Gravenholtz pulled away.
"You want to know a secret?" Crews said softly. "Not all my healing is fake. Oh, most of it is suggestion and reinforcement, no doubt, but sometimes…sometimes I feel something flowing from me into them, a heat pouring out from my hands and it…it does something to folks." He glanced at C.P. then back at the Old One. "I don't know why it happens, or how it happens, but sometimes I cure people, mister. Me, Malcolm Crews. I cure people and they stay cured. Arthritis, diabetes, heart trouble…I cured cancer a couple of times, cured it right out of them."
"This is a time of miracles, Mr. Crews," said the Old One.
Gravenholtz spit onto C.P.'s ruined face. "You're so good, let's see you raise that asshole from the dead."
Rakkim knelt on one of the large, flat rocks in the water garden, picked a piece of broken glass out of the stream and put it in his pocket. The water garden had been Redbeard's favorite spot on his estate, a full acre of lush greenery under a clear, protective dome. Redbeard prayed here, planned and plotted here, taught Rakkim and Sarah the basics of statecraft and political survival here. He plucked another piece of glass from the stream.

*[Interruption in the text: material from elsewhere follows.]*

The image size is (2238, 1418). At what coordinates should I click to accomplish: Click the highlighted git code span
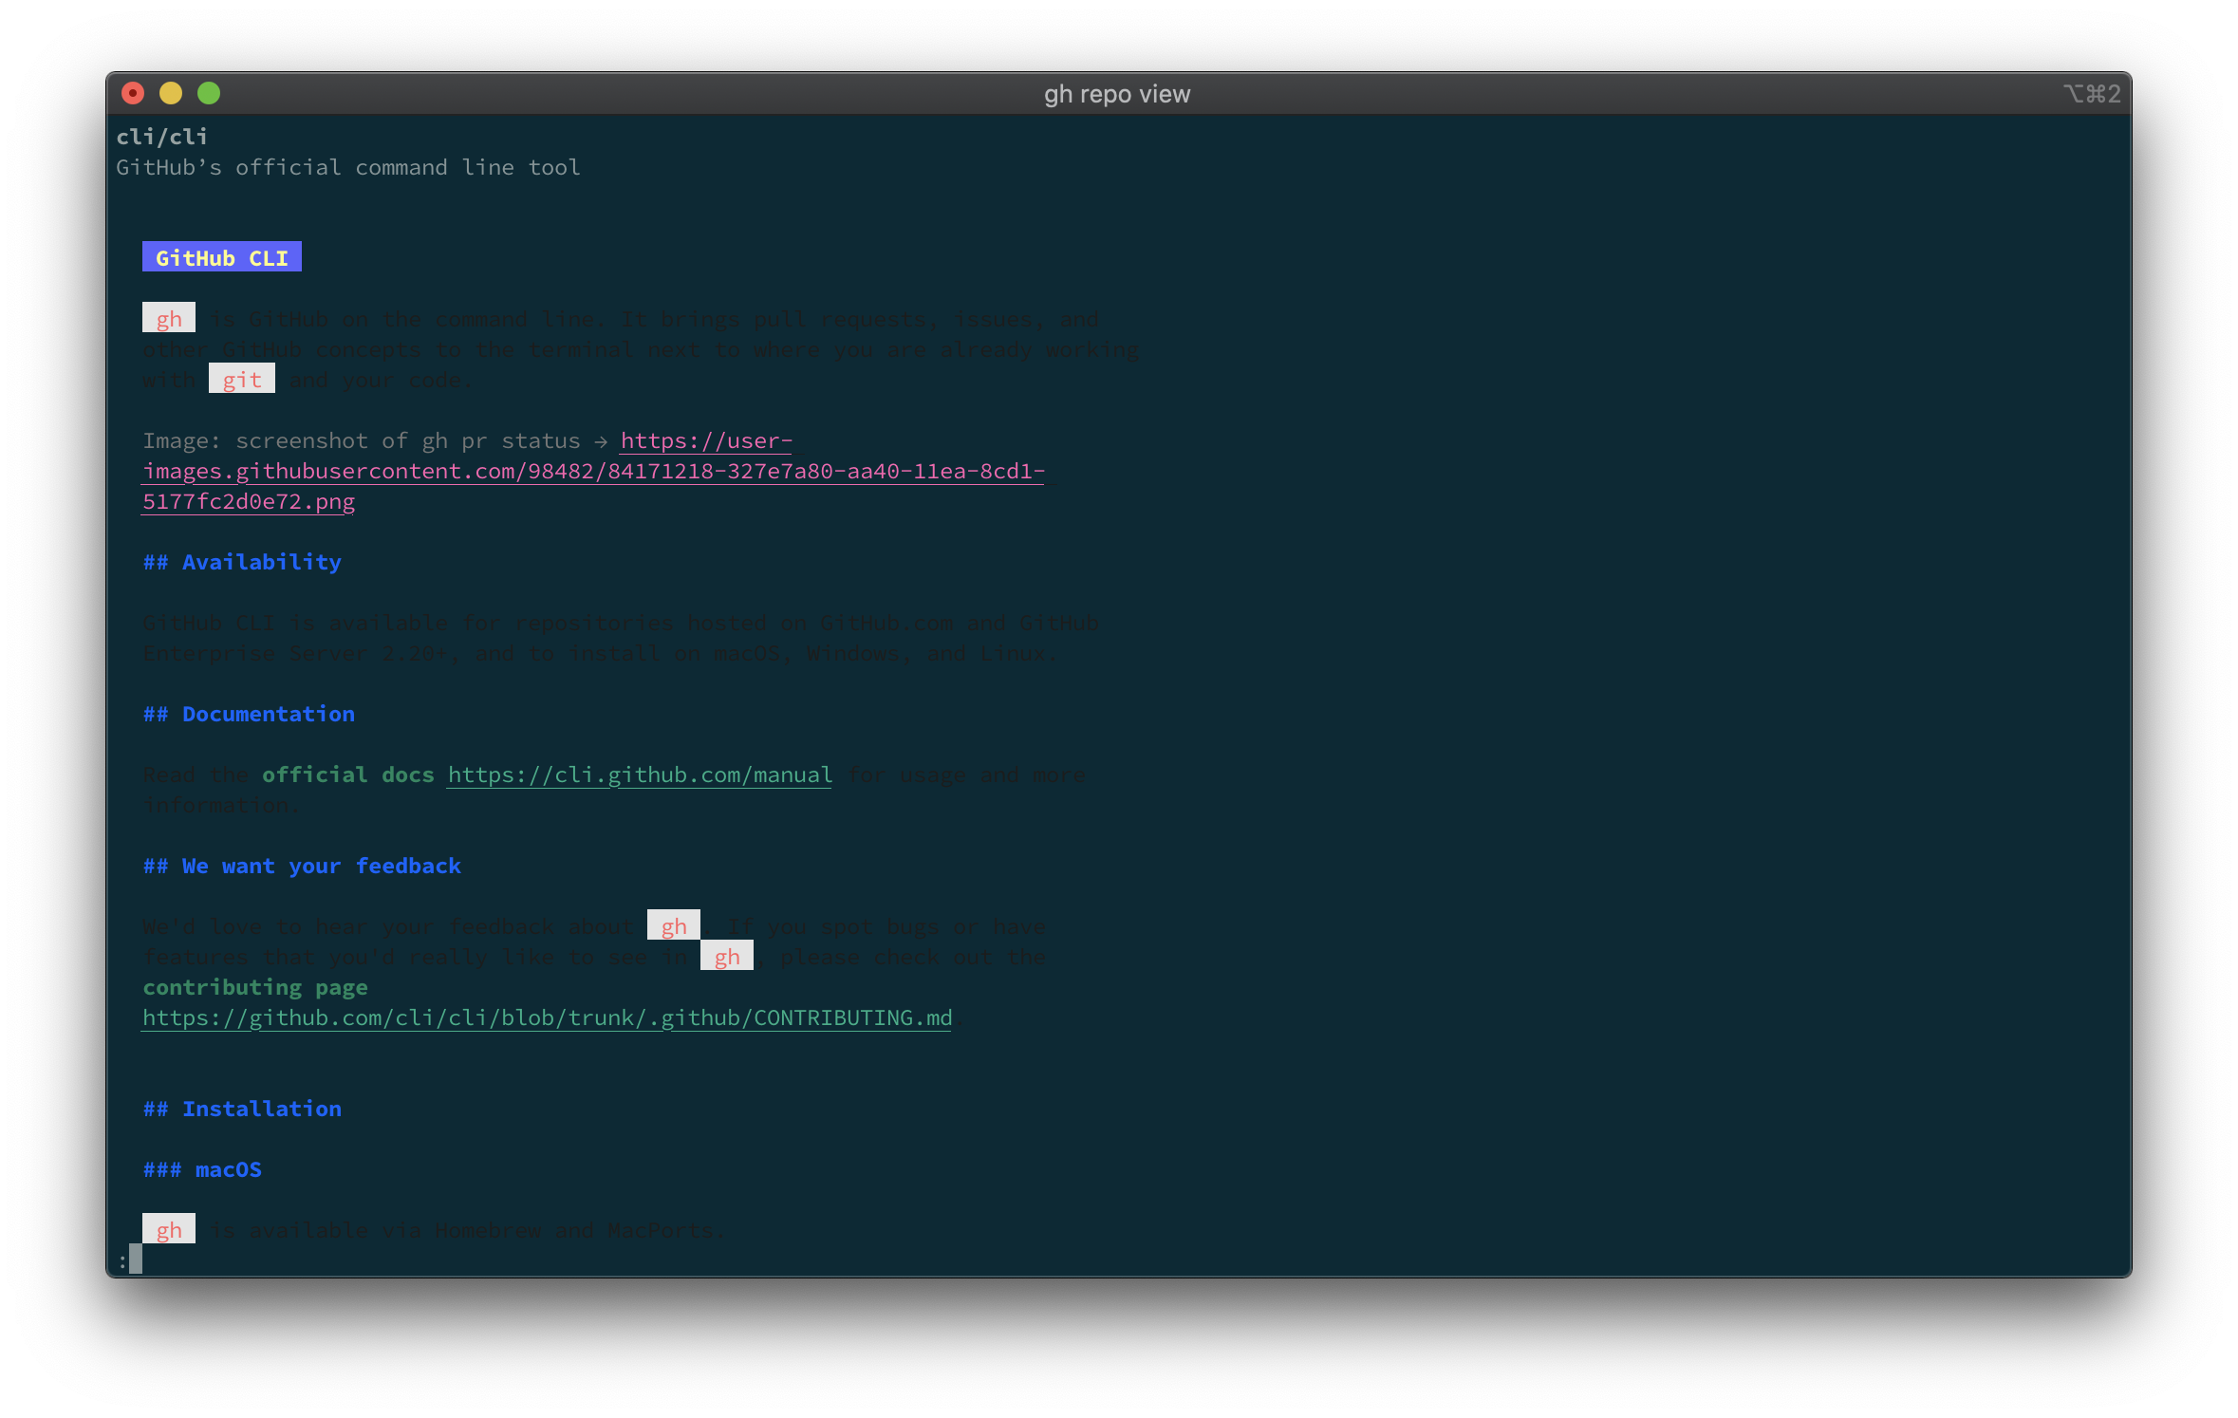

Through a jagged gap in the shattered dome, Rakkim could see the villa where he and Sarah had grown up. Last year someone had driven a stolen car through the plasti-glass, tearing through several panels. The car had been hauled away but the break in the dome remained, along with another dozen breaches. No matter. The vegetation in the dome thrived, the bamboo actually growing through the holes in the roof in parts. He and Sarah and Michael had come here regularly, weeding the garden, cleaning out the streambeds, hauling away trash. Colarusso and his family joined them sometimes, picnicking among the yellow hibiscus blooms beside the waterfall. He picked another piece of glass out of the water. The late-afternoon sun slanted through the dome, bathing the lush greenery with soft, golden light. Cool mist from the waterfall floated across his face.
"I thought you'd be happy," said Sarah.
Rakkim took in the construction cranes around the villa, the workers gone for the day. "You should have told me."
"I wanted to surprise you…and I suspected how you'd react."
After years of vandalism and targeted attacks by followers of the Black Robes, Redbeard's villa was being renovated by the news network in conjunction with the planned retrospective of his life. The outer walls had been rebuilt, the main structure braced, and new landscaping designed. Sarah said Redbeard's office, smaller than most people expected, had already been fully restored. Evidently this was going to be the focus of the documentary, Sarah seated near the great man's desk, talking about his life and the effect he'd had on the fledgling republic.
"It's not the network's job to restore the villa," said Rakkim. "You and I would have gotten to it eventually. Look what we've done with the water garden."
"The villa was falling apart, Rikki."
"Maybe that's the lesson. A great man lived here. Slept fitfully here. Taught the people he cared about here…and when he was gone, when he died…it fell into ruin. Men who hated him in life burned it down, broke the windows, knocked over walls, but the things he did, the people he taught…they endured. Is that so bad?"
"We want to inspire people, Rikki." She leaned closer. "If we don't, somebody else will. Would you rather ibn-Azziz or the Old One captured people's imagination?"
Rakkim didn't answer.
"Redbeard's life is the story," said Sarah. "Head of State Security, never married, Redbeard devoted his life to protecting the nation from terrorist attacks during the early days of the Republic. His partnership with President Kingsley is seen as part of the golden era of the Republic. His peaceful death from a heart attack is part of his mystique, called to heaven by Allah with a whisper-"
"Okay, okay, enough," said Rakkim. "Just tell Legault to leave the water garden alone."